By Kay Caldwell
If the train doesn’t stop at your station, then it’s not your train. One of our purposes in life is that we are assigned a piece of the garden, a corner of the universe that is ours to transform. Our corner is our own life. Our life consists of our work and our current circumstances exactly as they are. Why is it when the train stops we want to look to the past? I read somewhere “the past is over, it cannot touch me.” I have to wonder if it cannot touch me, then why do I let it. Emotionally we have all had some kind of Armageddon that we dealt with and survived. Survival is a beautiful thing if you know what to do with it when it happens to you. One reason children are brilliant is because in their capacity they don’t remember the past, and don’t relate to the future. They accept today as it is. If the train stops at their station they assume they are to get on it because they instinctively know it is an opportunity for something radically new. They don’t harbor the fear so many people experience. To be as little children would be such a wonderful thing. How do we become like children again? I believe it is in finding inner peace.

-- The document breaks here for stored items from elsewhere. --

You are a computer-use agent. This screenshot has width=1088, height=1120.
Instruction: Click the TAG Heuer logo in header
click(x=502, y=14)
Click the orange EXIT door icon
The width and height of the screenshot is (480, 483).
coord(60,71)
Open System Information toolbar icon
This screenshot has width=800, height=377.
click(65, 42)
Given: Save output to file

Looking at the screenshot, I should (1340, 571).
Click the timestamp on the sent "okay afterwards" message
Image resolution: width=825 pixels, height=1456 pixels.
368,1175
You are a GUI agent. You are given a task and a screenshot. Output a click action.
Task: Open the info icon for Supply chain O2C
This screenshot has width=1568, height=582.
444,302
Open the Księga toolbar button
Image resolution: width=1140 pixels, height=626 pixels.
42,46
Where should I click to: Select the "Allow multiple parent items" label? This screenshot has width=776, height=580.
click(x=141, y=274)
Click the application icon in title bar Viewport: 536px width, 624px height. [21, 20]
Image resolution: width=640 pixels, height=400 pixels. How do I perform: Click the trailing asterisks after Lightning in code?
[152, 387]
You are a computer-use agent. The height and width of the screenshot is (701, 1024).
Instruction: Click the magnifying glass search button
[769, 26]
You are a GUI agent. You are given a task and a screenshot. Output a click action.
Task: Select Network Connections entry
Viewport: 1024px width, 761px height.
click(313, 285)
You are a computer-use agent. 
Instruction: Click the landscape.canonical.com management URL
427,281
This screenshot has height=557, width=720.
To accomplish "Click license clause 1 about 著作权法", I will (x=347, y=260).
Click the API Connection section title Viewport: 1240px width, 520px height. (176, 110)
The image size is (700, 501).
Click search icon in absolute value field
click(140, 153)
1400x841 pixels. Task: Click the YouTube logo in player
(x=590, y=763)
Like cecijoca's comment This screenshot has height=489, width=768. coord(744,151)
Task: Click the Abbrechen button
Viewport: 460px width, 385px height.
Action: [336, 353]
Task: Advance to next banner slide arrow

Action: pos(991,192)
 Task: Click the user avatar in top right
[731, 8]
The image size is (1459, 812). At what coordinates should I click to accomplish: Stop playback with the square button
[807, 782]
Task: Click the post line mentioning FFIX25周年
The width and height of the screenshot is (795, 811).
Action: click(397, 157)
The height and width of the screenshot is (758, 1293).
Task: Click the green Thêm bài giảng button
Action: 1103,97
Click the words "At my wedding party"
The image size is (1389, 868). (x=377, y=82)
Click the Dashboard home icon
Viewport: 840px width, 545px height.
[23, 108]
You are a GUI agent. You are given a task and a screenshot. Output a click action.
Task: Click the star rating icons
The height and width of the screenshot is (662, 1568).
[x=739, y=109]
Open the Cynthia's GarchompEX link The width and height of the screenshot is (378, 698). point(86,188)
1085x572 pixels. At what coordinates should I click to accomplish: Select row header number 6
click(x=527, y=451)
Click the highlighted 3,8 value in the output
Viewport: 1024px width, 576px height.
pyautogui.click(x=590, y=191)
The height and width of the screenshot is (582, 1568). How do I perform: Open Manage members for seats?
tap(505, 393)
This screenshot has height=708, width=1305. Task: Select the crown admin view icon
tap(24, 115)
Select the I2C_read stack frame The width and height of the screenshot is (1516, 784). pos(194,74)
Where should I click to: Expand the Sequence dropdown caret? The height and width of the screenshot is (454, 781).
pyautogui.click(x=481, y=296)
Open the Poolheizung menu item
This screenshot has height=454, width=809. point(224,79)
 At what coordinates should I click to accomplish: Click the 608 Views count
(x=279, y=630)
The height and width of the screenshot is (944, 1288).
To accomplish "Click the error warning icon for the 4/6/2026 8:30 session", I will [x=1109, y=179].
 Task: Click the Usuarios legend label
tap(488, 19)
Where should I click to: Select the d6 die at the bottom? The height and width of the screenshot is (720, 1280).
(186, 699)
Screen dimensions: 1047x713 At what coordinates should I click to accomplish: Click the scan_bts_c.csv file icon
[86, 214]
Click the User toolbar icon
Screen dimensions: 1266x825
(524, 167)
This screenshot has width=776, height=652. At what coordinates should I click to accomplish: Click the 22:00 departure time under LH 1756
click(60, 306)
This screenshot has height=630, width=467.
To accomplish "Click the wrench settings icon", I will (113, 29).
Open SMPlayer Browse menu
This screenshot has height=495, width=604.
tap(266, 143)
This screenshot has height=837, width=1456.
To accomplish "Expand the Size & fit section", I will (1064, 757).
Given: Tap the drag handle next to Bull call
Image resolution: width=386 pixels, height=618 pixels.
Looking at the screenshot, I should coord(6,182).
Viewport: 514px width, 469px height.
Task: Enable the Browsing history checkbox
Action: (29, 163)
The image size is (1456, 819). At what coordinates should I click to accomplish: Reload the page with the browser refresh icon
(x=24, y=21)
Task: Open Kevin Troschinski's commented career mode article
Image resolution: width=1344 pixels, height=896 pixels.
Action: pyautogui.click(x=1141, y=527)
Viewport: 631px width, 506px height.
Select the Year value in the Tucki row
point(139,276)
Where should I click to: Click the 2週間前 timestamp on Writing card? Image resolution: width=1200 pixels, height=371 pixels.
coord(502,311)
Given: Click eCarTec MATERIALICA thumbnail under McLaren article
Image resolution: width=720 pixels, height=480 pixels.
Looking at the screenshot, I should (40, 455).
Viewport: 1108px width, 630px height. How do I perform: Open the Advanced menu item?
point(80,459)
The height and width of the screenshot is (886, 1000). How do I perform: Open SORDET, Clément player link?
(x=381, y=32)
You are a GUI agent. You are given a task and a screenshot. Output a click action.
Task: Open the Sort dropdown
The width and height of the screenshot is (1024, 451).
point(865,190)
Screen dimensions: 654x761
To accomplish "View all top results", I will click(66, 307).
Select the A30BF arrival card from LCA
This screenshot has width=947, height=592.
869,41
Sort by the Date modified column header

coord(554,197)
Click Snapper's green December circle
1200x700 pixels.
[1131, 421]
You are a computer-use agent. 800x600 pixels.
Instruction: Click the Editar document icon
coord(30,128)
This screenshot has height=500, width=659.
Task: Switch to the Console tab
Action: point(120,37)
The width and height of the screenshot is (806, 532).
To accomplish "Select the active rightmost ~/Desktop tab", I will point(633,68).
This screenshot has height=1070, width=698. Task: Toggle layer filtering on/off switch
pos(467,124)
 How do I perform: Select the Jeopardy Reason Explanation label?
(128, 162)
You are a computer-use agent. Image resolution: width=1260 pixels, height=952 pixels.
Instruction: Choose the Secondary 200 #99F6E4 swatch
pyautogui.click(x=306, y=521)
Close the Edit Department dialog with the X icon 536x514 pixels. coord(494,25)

I finished a book I read for the second time. It is in second print because it is so incredible. It is A Return to Love by Marianne Williamson. It is a book that helps you on the path to finding your inner peace. It shows how love is all that matters. If you have love, not fear, inner peace prevails. You hear about inner peace, you can tell who has it but the question is how can you find it? Inner peace is really about love, forgiveness and acceptance. I believe that we have a greater capacity for love and forgiveness than we have ever dreamed of having. One area we struggle with is work. You didn’t choose these people but are connected to those that you don’t understand and probably don’t like. There are times they are the train engine and you are the headlight. They have the momentum and you flash on when it is dark and help them see the way. We must learn to see these people in a different light.
Robert Browning, the poet, knew how to stimulate growth in people. His undying love for Elizabeth Barrett was proof of this. Elizabeth Barrett endured hell on earth during her young formative years. She was one of eleven children and grew up under the siege of an oppressive, dictatorial, controlling father. His angry rages during her childhood forced the frail, sensitive Elizabeth to be frequently confined to her bed with an accumulation of ills.
This was the saga of her sad life until she was nearly forty years old. Then she met Robert Browning. Browning didn’t see Elizabeth as a sickly, middle aged invalid. He saw her as a beautiful, talented spirit waiting to blossom. He loved her with all his heart and gave her an irresistible invitation to grow and become all she was capable of becoming. He married her. Glowing in their love for one another, they travelled the European continent, drinking in the wonders of God’s world. Their union transformed Elizabeth into the beautiful, special person her husband knew she was. Glowing and blossoming in her life with Browning, Elizabeth’s unique artistry for literary expression produced works such as Sonnets from the Portuguese. This collection included the incomparable “How Do I Love Thee”, an artistic word portrait of the transformation Robert Browning had created in her life.
This beautiful love story, one of my favorites, exemplifies the fact that the way you see people is the way you treat them, and the way you treat them is what they become.